Other people join. We are 12 today (plus a dog of course), after a start with 14 and a short walk with 17 people.
To makes things easier this morning we skipped the first couple of kilometers from Bellver to Pi, being driven there with the car after coffee and croissants, yoghurt and peaches and big slices of ham at the breakfast buffet in the hotel where we slept in a soft bed after having used the turbo shower. I am being treated well and I enjoy it a lot, although I can get just as much but a different kind of pleasure out of sleeping at the edge of a forest in my sleeping bag after having eaten a cold tin of chickpeas and waking up with the sunrise.

Two of my trees went missing. The people carrying them went home yesterday and left them with the bags in the transport car. I didn't know. I hope they won't be crushed. The two we carried today are sort of ok, but the twin tree seems to have focused its energy on only one of the two trees that grew out of the acorn. My fellow tree-carrier, who is carrying it in the small backpack, originally on his back but since day 2 on his chest, "like a baby" as he said, was worried. He wants it to do well and it touches me to see how he cares. They got some new soil today and fresh mountain water.

Water comes out of the rocks everywhere. Cold spring water, a weary walker's wet dream. Sometimes there is a tube sticking out of a stone wall, sometimes it is caught in a basin, sometimes it just flows down from the rocks. And sometimes there is a stream with big boulders and small pools and we can fill our water bottles first and then float around for a bit. How nice it would have been to take little samples of all the water we passed, stuck our feet in, ate our food next to, dipped our tired bodies in. A water walk. Although I wouldn't be surprised if I'm not the first one thinking this.

After the villages of Pi and Nas there is only forest and narrow paths. I leave the group behind when the speed gets to slow for my itchy feet. Big pine trees block some parts of the trail, the sun is burning. But when I arrive it is only the middle of the afternoon and all I do until dinner at 7.30 is nothing in the best way possible. There is music after dinner, a young singer-songwriter. I can't sit inside while the mountains change colour though. And there is work to do. There is this to write. And maybe this is just as unreal as the story I wrote after having imagined to make this walk.

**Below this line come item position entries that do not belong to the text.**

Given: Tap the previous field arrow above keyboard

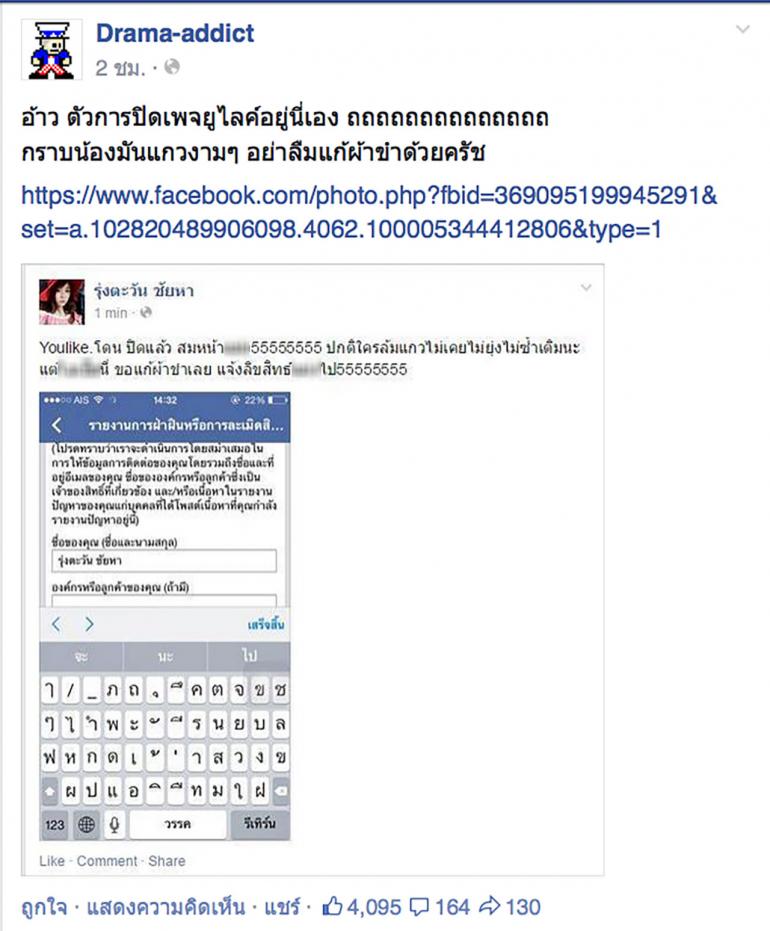Looking at the screenshot, I should [x=56, y=624].
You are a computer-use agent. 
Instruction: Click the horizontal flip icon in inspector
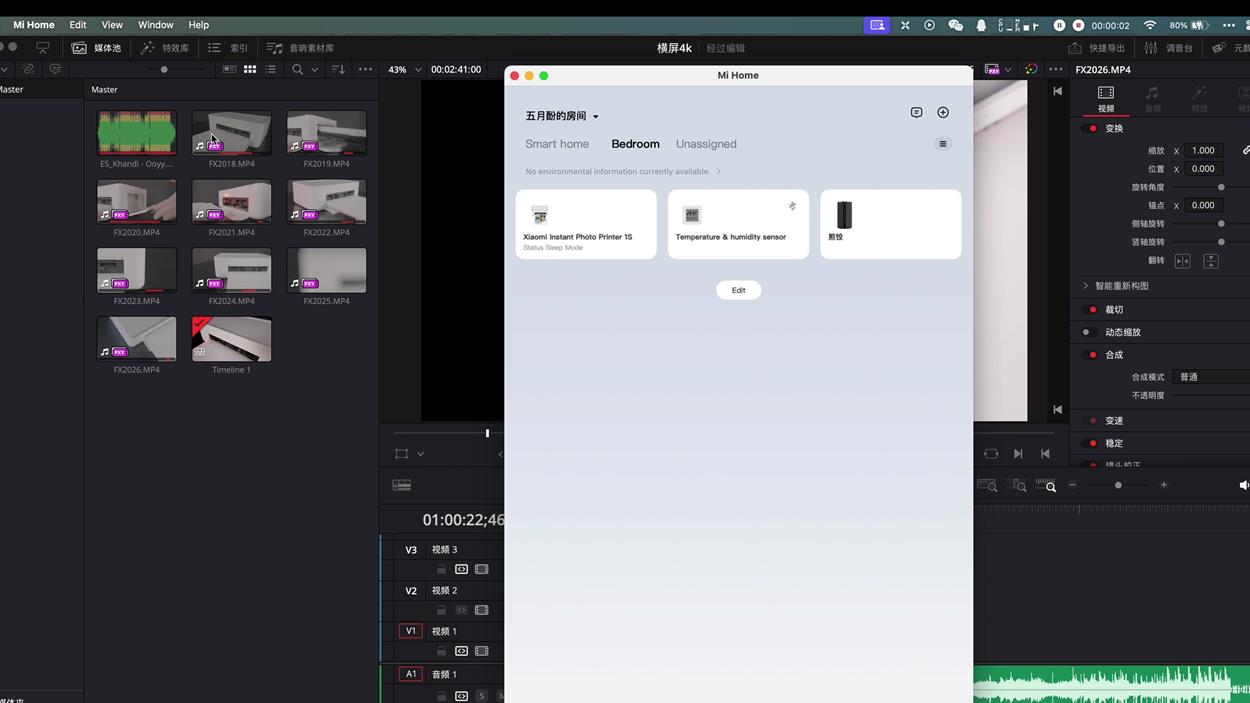1182,261
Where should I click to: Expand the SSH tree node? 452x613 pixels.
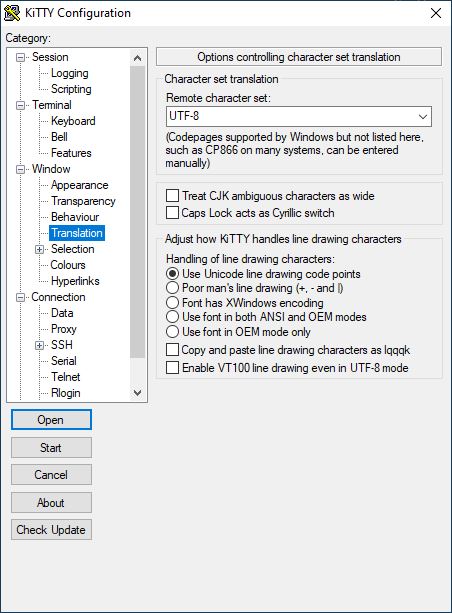coord(39,345)
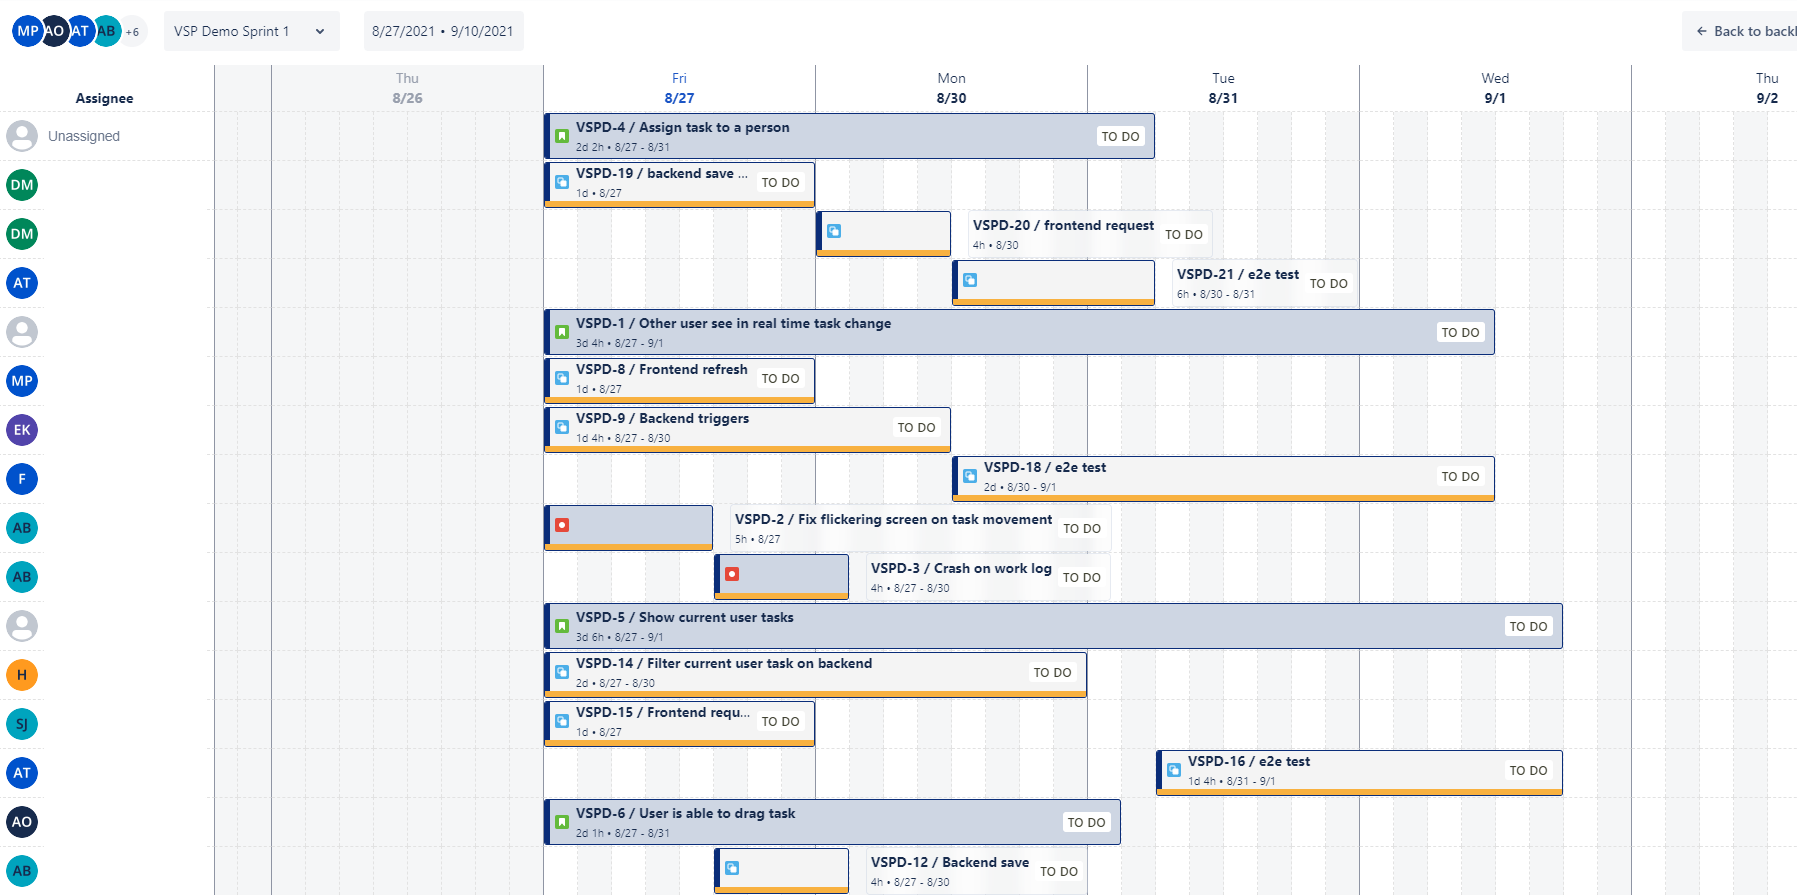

All the lights are switched off now. The dog is resting next to the door. Upstairs my fellow walkers are asleep in the giant 15 person bunkbed. If the cows wouldn't still be walking around there would be complete silence. A cowbell soundtrack for the nightsky spectacle. New moon, too dark for a little midnight strole but my eyes wander from star to star. And if this would be a perfect day there would be a shooting star to finish things off. So there it is.